So, I felt better, leaving her spot looking clean and loved... and here I am almost a month later and haven't been back once to take care of it... so I know it's looking yucky again and it's weighing on me. I was going to go this morning, but I ended up coming back home because I needed to rest and car rides tend to put me in serious pain these days.
Continued prayer for my poly and pain levels and also for the baby's safe arrival are appreciated. I also covet your prayers for my heart and mind. These days are hard every year, but this year is feeling especially heavy as I await Rachel's youngest sibling's arrival... and I'm starting to get the feeling that year 5 just might have been a hard one anyway. I'm missing so much with her. :(
I'm actually starting to wonder if it ever will be consistently easier.... I have moments of 'easy' but 'hard' always returns and honestly, I'm pretty tired of it. I'm worn out from the hard. I just want easy.... like life was like before I knew any of this pain. I am tired of feeling so broken.. and even more tired of feeling like I can't be put back together. Tired of knowing how impossible it is to replace her or to mend the places in my heart where her absence is felt.

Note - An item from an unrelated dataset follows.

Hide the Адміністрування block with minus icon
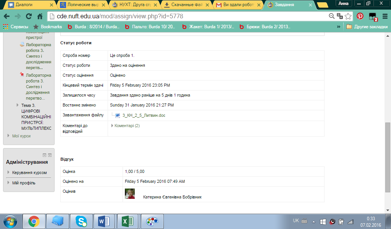391x229 pixels. pos(44,155)
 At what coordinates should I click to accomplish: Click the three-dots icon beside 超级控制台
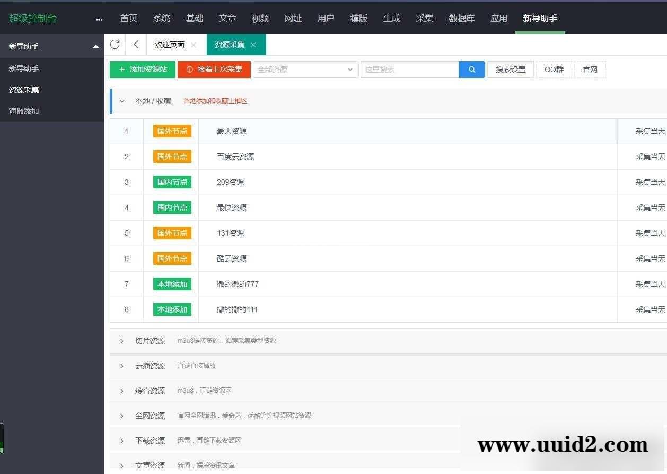(99, 19)

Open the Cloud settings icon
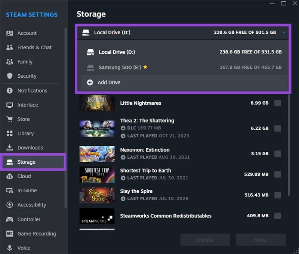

I know I have seen great and amazing healing throughout the last 5 years and I'm thankful for that. God has been more than good to me and provided more than I deserve. I just wasn't prepared for the permanently broken aspect of this journey. It was easier to handle when I was naive enough to think it was temporary, like the rest of the world often believes about grief. But it's not. It's permanent. I still believe it has a beautiful purpose in God's plan for my life... but I just wish I didn't have to endure it.